Hacker News new | ask | show | jobs
by droffel 1115 days ago
Merkle trees! You (simplified) hash the data at the leaves of the tree, merge adjacent leaves (concatenation for example), and hash the new leaves, until you're left with just the Merkle Root, a single hash representing the entirety of your data. Verifying the root is easier than loading the data itself into memory and hashing it there since you can verify it piecemeal and without loading it all into memory at once.
1 comments

But regardless of the ordering which you read, don't you ultimately still need to read every bit once?
Each level of the tree contains a hash of the hashes from the level below, so to verify the top hash you need only hash all its children (which are hashes themselves). Then you can explore a child, continuing recursively. At the bottom you find a hash of an actual file (or part of a file), then hash the file to check it’s validity.

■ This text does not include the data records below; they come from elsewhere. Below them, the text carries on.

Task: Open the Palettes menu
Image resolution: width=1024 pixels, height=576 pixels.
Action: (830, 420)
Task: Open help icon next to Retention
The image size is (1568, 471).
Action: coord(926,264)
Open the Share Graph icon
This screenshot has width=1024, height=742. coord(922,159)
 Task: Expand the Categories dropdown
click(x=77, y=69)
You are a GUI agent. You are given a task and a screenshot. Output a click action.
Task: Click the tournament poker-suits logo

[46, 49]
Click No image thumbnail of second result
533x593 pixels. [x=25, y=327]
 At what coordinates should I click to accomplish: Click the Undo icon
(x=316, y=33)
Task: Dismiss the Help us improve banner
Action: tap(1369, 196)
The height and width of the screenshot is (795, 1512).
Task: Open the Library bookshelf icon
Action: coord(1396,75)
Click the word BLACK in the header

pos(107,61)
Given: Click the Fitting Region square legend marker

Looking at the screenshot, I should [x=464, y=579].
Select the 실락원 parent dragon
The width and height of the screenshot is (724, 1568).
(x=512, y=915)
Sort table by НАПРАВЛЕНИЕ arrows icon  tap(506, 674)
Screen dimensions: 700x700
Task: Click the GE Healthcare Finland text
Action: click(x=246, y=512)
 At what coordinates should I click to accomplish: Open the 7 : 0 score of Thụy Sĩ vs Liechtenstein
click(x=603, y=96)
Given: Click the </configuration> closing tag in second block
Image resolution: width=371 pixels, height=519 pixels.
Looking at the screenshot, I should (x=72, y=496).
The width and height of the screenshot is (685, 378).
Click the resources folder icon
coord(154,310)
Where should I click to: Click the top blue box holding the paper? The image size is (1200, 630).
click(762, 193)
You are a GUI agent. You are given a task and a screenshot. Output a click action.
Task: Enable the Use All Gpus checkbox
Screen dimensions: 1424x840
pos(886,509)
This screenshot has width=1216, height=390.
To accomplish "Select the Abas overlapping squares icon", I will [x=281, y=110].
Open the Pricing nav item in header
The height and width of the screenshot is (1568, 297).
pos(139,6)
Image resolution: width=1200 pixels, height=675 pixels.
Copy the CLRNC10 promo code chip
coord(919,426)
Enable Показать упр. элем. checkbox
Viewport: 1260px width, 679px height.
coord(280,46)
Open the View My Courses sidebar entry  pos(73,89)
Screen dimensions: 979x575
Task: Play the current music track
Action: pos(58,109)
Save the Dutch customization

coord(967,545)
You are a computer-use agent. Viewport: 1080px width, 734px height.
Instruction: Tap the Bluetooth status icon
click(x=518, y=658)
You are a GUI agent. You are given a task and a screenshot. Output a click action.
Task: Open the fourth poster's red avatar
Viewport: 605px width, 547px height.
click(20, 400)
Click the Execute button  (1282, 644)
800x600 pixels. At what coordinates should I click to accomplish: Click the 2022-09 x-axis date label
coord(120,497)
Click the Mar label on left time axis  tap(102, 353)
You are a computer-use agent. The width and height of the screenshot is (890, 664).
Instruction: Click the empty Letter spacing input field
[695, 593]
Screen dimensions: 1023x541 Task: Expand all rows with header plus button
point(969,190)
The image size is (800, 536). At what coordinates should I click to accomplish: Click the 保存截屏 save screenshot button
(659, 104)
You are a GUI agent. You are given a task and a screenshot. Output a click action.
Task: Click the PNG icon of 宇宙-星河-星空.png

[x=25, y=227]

This allows you to only hash those parts of the tree you actually want to read.

If you want to verify the entire image, I don’t think you can get around reading the entire image. Because any part you didn’t read to verify the hash is a part that could contain corruption.
> Big Sur, Monterey or Ventura in default Full Security mode has verified every last bit of their 9 GB SSV.

In this case they're not selective, so the tree approach doesn't save the reads. (Just makes it easier to identify which part failed)

That's around 3s, for their slowest offering.